The lay apostolate has, as every apostolate has, moreover, two functions: conservation and conquest, and both are urgently needed in the Church today. And, to speak very plainly, the Church of Christ is not thinking of giving ground without a struggle to her declared enemy, atheistic communism. This combat will be pursued to the end, but with the weapons of Christ!

Set to work with a faith stronger even than St. Peter's when at the call of Jesus he stepped out of the boat and walked on the waters to go to meet his Lord.

During these very agitated years, Mary, the glorious and powerful Queen of Heaven, has given proof of her assistance in many parts of the world in so tangible and marvelous a manner that We recommend to her with unlimited confidence every form of the lay apostolate. (Allocution to 2nd World Congress of the Apostolate of the Laity, Oct. 5, 1957. Directives to Lay Apostles, Solesmes, nos.575-580)

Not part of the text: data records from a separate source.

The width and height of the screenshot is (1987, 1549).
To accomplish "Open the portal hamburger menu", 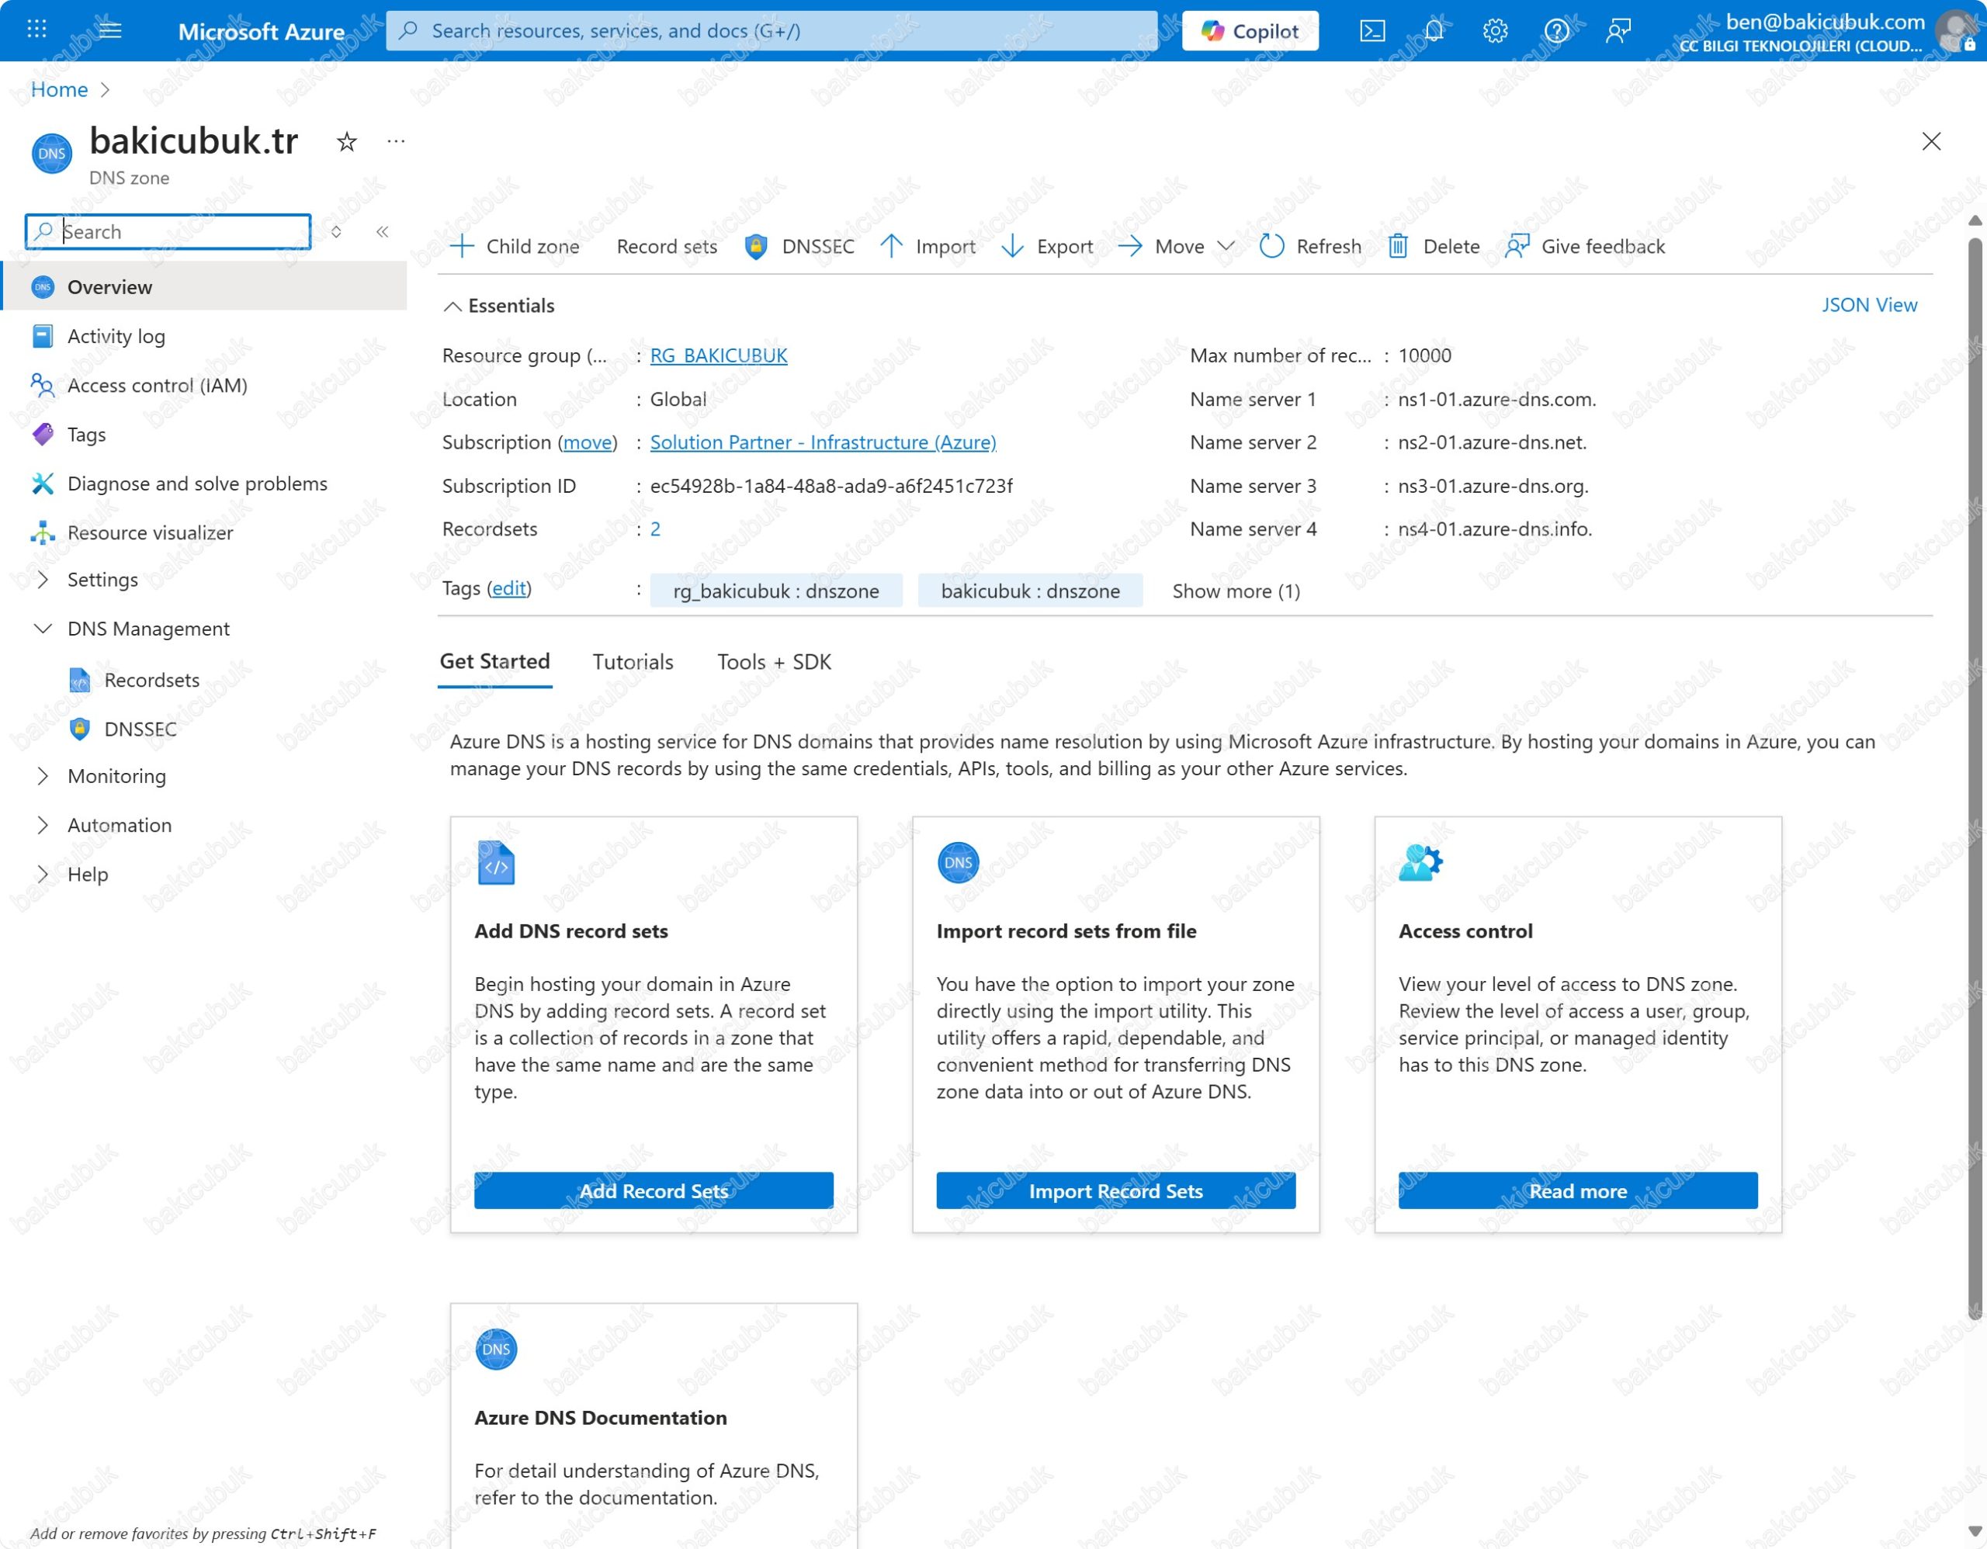I will tap(110, 30).
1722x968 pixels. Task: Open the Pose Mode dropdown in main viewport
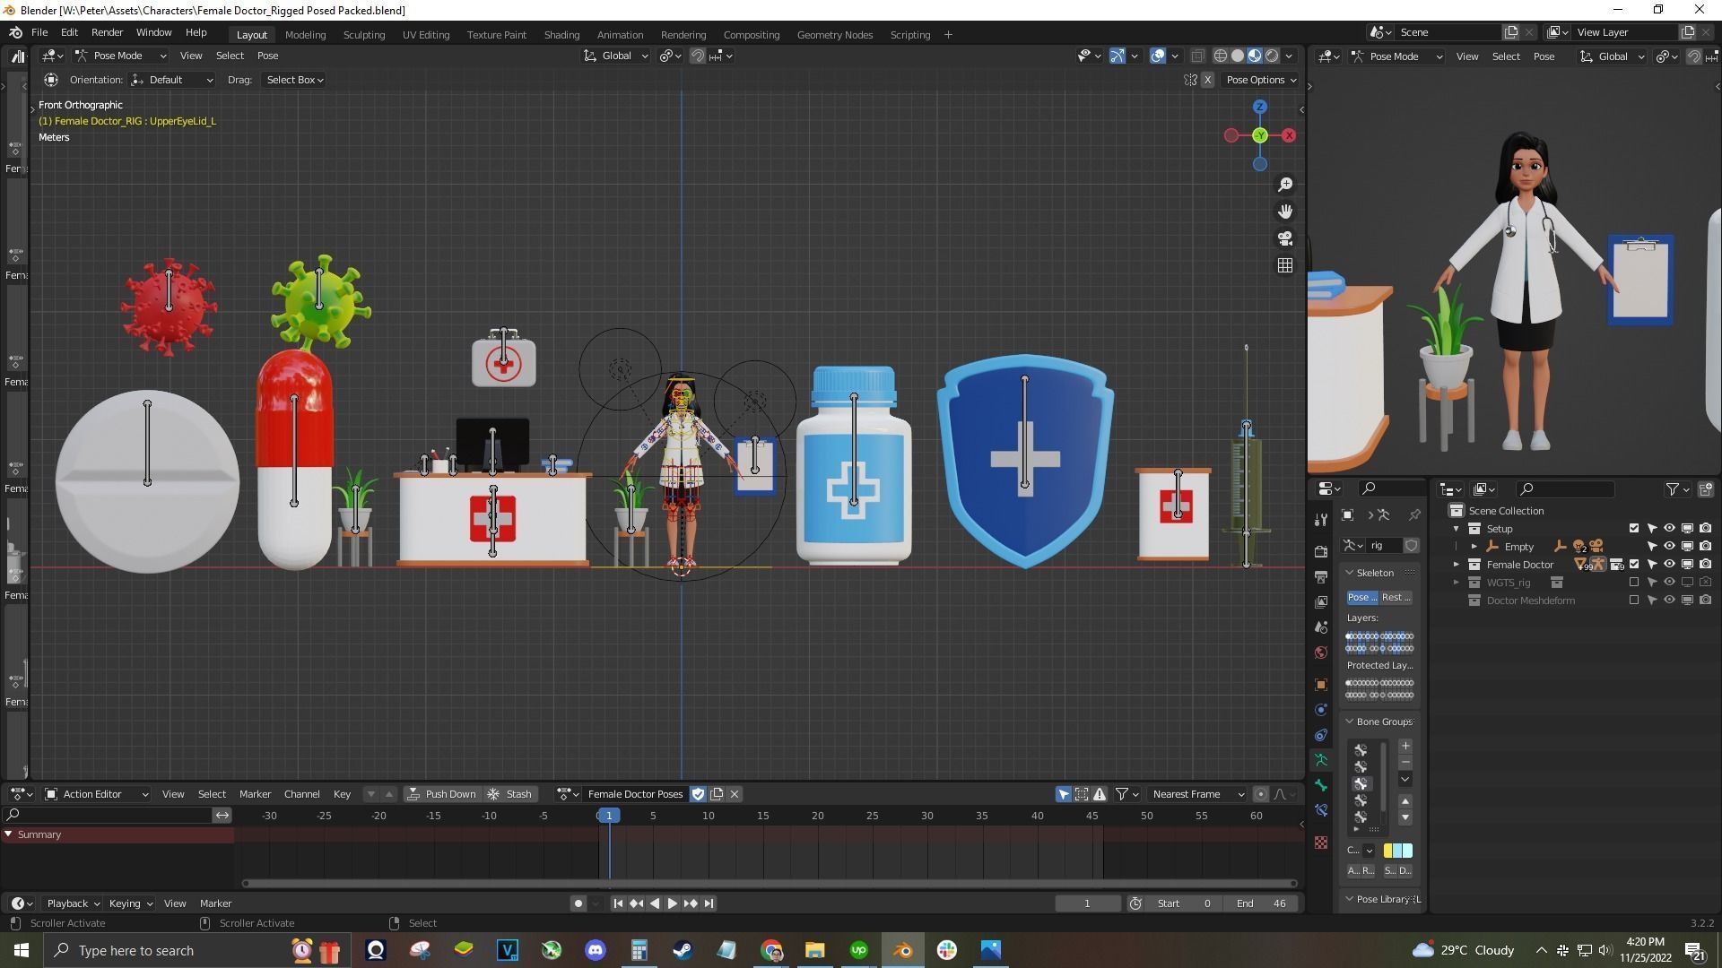120,56
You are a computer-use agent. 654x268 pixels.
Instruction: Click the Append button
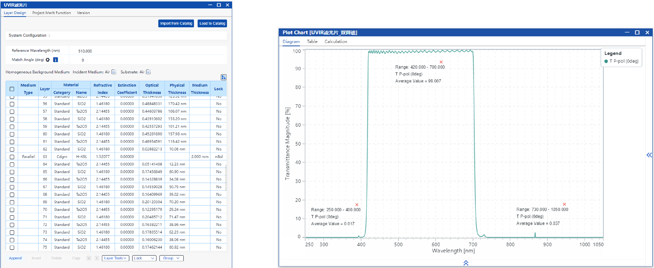[15, 258]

Finally, last February, by a Providential circumstance which I still need to deepen, the SSPX has made the unbelievable acquisition of the major relics of St Simeon François Berneux, 4th Apostolic Vicar of Korea, who died a martyr in 1866.  He was one of the 103 Korean Saints canonized by Pope John Paul II, in 1984.  Believe it or not, these major relics were found at an antique dealer in Holland, and were purchase for our chapel in Berlin, Germany!  The translation of the relics was done on March 14 last, on the same day as the ground breaking ceremony for the future SSPX church in Berlin. This news came to us as we were preparing this very newsletter on Korea.  So, we added a section on this new Saint, linking a once communist divided city to a communist divided country!  Deo gratias!

God bless you, especially at Easter.
Fr. Daniel Couture
District Superior





[1] For 1998, the corresponding figures given by Fides for Asia and Africa, are: 570,000 lay Catechist (not counting the Brothers and the Sisters), 27,600 priests and 85,000 various institutes of education. More than 700,000 people involved, for a population of 4.3 billion.